Wearable technology: Latest devices allow employers to track behavior of their workers and predict performance
Wearable technology: Latest devices allow employers to track behaviour of their workers
Process of monitoring employees' productivity is called 'human optimisation'
By CHRIS GREEN SENIOR REPORTER Friday 14 August 2015
In the past, companies looking to increase the productivity of their staff may not have stretched much further than a modest increase to the Christmas bonus pot or the installation of a new coffee machine.
But the dawn of wearable technology has led to the creation of devices capable of building up workers’ personalised biological profiles, allowing them to analyse when they are at their peak and when they are having an off-day.
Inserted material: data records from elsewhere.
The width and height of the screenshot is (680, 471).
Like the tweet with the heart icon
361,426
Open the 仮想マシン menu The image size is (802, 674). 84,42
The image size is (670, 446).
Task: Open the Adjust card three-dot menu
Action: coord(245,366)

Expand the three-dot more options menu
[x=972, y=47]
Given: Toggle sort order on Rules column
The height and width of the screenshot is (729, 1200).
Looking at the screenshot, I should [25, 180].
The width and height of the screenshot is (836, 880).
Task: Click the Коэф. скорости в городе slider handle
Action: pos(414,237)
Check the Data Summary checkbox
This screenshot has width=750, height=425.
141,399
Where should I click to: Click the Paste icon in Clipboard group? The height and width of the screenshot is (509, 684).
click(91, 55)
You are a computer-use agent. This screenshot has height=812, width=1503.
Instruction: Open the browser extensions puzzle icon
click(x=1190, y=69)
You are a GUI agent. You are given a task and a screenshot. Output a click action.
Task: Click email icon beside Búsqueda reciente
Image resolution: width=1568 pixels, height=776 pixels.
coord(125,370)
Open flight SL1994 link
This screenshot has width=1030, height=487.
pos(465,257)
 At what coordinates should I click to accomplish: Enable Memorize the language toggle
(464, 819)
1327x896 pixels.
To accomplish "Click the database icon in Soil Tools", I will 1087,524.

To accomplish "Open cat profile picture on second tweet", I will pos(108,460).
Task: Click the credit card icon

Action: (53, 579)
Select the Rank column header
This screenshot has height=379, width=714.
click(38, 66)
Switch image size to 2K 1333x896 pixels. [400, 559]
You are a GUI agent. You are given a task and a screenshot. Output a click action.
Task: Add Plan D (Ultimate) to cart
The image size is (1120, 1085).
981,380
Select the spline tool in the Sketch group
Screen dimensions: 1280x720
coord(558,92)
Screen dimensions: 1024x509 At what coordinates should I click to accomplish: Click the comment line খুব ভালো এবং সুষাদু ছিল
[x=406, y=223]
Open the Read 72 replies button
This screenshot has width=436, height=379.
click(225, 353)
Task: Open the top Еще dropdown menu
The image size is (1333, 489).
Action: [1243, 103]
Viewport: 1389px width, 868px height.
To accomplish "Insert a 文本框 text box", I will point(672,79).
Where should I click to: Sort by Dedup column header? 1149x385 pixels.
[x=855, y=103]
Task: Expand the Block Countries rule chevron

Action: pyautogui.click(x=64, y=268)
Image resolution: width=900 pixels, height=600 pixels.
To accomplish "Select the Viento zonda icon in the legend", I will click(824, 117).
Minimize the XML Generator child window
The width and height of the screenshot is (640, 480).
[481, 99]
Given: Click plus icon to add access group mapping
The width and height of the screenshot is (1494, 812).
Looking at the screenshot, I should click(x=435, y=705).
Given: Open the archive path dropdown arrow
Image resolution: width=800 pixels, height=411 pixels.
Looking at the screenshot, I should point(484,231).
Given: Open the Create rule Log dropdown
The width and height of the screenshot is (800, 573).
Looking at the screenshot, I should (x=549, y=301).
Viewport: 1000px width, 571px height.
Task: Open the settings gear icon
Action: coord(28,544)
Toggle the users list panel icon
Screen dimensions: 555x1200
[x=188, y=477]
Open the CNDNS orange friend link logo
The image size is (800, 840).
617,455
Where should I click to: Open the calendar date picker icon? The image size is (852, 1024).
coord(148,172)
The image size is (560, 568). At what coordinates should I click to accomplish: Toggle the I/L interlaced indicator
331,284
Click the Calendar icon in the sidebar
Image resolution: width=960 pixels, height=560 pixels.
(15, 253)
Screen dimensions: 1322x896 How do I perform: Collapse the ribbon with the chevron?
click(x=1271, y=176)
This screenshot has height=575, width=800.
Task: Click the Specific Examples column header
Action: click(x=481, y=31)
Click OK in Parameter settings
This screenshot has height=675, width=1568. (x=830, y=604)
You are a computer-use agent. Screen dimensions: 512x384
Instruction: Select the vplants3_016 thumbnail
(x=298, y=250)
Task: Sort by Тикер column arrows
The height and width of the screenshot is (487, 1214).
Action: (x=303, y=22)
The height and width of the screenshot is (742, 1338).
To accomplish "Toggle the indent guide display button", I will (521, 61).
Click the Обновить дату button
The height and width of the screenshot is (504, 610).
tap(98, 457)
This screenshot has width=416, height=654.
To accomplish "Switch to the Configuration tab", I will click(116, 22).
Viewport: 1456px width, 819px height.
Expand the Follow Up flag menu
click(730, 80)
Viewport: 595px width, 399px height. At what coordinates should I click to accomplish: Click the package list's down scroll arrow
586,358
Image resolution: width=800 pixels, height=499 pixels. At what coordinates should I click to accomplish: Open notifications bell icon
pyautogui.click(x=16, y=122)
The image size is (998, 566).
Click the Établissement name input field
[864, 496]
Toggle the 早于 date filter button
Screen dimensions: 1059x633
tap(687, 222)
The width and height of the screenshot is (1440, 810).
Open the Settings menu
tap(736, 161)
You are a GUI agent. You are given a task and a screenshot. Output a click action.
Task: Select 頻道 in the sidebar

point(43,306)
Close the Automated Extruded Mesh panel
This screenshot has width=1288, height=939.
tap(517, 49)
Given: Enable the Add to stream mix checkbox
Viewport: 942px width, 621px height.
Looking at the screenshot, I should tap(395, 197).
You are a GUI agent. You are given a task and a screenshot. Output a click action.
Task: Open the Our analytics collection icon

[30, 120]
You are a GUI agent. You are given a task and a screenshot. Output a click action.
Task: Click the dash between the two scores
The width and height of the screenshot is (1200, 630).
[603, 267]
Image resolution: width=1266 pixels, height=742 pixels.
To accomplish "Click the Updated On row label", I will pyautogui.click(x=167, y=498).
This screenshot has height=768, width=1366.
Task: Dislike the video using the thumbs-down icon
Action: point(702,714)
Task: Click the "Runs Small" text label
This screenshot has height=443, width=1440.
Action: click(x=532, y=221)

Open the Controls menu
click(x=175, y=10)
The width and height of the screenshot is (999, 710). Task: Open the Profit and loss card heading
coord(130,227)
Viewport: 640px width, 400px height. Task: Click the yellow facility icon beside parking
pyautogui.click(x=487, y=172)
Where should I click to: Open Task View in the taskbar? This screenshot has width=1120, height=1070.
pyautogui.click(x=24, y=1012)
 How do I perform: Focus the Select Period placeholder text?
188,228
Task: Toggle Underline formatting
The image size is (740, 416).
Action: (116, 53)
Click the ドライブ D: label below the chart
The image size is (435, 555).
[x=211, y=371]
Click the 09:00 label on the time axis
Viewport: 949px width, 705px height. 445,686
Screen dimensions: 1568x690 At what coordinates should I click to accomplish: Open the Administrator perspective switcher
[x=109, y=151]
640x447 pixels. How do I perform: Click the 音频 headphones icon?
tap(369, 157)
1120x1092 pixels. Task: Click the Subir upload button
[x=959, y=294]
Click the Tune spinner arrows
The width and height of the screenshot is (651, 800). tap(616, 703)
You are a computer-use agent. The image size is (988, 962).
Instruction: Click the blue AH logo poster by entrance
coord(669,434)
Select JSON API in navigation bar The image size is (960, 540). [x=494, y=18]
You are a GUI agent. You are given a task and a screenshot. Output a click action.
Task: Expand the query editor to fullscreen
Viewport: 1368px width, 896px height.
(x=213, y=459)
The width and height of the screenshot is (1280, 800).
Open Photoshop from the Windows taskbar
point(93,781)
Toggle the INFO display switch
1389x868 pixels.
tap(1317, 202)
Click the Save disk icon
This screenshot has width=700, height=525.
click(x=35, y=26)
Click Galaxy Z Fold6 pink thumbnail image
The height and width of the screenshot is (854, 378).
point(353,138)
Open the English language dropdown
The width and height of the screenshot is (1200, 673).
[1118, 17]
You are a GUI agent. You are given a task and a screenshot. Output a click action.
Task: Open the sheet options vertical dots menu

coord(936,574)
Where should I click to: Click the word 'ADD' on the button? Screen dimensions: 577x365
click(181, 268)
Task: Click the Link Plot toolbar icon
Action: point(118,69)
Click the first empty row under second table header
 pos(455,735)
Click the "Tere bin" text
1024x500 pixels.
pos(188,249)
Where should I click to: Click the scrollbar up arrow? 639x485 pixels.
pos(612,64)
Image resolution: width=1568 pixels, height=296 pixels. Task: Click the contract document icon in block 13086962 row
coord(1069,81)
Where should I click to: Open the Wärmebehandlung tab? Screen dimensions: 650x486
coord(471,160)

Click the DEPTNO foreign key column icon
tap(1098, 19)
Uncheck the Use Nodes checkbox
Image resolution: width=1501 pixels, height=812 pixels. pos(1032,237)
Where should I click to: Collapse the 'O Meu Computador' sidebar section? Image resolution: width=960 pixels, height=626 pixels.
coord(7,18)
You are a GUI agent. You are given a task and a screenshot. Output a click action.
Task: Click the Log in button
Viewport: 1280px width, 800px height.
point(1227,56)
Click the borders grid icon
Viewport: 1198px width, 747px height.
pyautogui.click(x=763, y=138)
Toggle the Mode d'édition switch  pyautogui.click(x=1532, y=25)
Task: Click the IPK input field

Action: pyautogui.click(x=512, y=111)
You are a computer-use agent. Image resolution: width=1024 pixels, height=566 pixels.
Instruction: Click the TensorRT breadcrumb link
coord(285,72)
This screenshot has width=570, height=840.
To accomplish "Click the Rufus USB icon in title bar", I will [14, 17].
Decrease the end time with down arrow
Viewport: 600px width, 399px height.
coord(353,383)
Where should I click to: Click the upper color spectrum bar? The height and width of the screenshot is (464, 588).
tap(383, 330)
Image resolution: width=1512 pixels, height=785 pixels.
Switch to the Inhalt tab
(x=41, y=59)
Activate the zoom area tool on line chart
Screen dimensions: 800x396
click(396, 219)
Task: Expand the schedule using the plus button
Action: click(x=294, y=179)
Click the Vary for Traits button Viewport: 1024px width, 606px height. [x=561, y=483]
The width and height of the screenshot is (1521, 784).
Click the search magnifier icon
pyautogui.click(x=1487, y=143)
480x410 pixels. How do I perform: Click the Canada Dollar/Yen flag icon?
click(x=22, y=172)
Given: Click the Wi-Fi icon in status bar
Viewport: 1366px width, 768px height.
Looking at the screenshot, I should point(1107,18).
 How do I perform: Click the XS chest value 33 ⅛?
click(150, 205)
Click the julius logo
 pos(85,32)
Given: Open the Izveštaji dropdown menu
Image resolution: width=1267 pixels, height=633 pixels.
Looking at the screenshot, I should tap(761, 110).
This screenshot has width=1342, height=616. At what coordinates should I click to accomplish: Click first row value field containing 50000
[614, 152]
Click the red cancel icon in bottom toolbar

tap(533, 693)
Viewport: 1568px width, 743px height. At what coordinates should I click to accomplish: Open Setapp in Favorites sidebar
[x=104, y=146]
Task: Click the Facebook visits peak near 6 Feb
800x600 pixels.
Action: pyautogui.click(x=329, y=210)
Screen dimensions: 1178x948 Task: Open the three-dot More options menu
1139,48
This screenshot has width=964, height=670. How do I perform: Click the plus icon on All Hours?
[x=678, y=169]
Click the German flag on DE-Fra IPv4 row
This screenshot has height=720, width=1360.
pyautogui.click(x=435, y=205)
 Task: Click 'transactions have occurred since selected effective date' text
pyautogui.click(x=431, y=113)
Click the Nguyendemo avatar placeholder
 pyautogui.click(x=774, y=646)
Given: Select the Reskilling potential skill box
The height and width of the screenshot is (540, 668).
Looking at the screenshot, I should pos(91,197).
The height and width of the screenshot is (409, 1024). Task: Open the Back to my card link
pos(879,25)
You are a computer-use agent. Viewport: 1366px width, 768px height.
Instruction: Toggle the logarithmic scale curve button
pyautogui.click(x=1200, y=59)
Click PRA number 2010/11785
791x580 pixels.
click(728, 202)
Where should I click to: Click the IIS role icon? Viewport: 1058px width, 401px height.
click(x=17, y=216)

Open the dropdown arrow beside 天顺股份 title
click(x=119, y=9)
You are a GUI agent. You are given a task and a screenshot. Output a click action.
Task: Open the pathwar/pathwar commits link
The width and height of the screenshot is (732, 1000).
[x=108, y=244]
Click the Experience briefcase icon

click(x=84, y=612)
It is being called “human optimisation”.
The innovation, which is already used by elite sports teams around the world to ensure that their athletes are in top condition ahead of big matches or races, is attracting the interest of hedge funds, banks, consultancies and call centres across the UK.
Dr John Coates, a fellow in neuroscience and finance at the University of Cambridge who specialises in the biology of risk taking and stress, said he is now getting “about one call a week” from financial institutions, healthcare companies and tech firms interested in applying his research in the workplace.
“Up to now, if you weren’t doing well at your job, most people thought the corrective was more information or better reasoning, some kind of psychological intervention,” he told The Independent. “People are just wrapping their brain around this idea that if your body’s a mess, you’re not going to do very well at anything cognitive.”
Previously, wearable technology has focused on improving basic efficiency or safety in the workplace – but the new gadgets could allow firms to link their staff’s behaviour and physiological data to their business performance for the first time, even alerting them if they are in need of a day off.
Much of the interest has come from high-risk financial businesses, whose staff are placed under enormous pressure. If the technology works, a wearable gadget could potentially warn a stock market trader to slow down if they are not performing at their best – and give them a green light when they are “in the zone”.
As well as analysing the wearer’s current biological signals, the technology could also predict what their physical state might be days ahead of a crucial meeting. Sports teams and athletes already do this, but do not like boasting about their results.
“The public doesn’t really know what’s going on in sports physiology because the really good ones don’t publish – they want gold medals,” Dr Coates said. “I’m working with some really good ones, and what they know right now is extraordinary. They can predict whether an athlete’s going to be in the zone in three days’ time, and if he or she isn’t going to be in the zone they know how to put them there. That’s going to happen in the work world.”
Products offering biological monitoring are already on the market. A firm called Equivital makes a chest-mounted wearable sensor that measures heart rate, stress, breathing, skin temperature and body position. Humanyze, meanwhile, makes “smart work badges” containing microphones so employees’ voices can be analysed.
Chris Brauer, director of innovation at Goldsmiths, University of London, said financial traders may soon produce their own “biometric CVs” to prove to prospective employers that they have what it takes to cope with stress – in much the same way that a sports star’s medical information might be handed over when they sign with a new team.
“It’s not just about other people learning about what makes their employees productive,” he said. “When workers learn about themselves and get intra-personal knowledge about their own habits and what makes them perform to a higher standard, they find that incredibly insightful.”